Rainbow Six Siege has, since its launch, cultivated an air of 'exclusivity' around itself, being a high-skill tactical team-based shooter. The general feeling the game gives off is that numerically, it isn't as mainstream as competitors in the genre such as Blizzard's Overwatch, however Siege still has a dedicated and passionate community, as well as a professional scene with some wildly skilled players.
However, the idea that Rainbow Six Siege is more of a niche title and not a "mainstream" title can be easily dismissed - Ubisoft is celebrating the game gaining over 30 million players. For comparison, Overwatch, the quintessential "what-comes-to-your-mind-first" game that's in the public eye hit 35 million late last year, so Siege isn't trailing too far behind. Siege was launched in December 2015, and has been steadily gaining new players ever since.
The continued growth of Siege can be attributed to the frequent content updates, new operators and periodical Operation events offering new and fresh content for existing players as well as even more reason for new players to take the leap and start playing. In 2018, Rainbow Six Siege's pro scene also saw a great deal of popularity, with concurrent viewers peaking at 321,000. Further seasons of the Pro League have already been organised.

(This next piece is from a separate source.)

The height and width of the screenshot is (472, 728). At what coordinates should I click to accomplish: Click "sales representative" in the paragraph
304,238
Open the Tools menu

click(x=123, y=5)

Ubisoft is planning further content for Siege, and one of the goals they've set out for themselves is to buff out the game's selection of Operators to at least 100. Currently that number sits at 38, so there are still plenty of potential counter-terrorism groups to draw inspiration from and plenty of potential new character builds to experiment with. Two of the newest operators, Lion and Finka, particularly demonstrated how creative the team can get. I'm eager to see what kind of new characters will be added to the roster.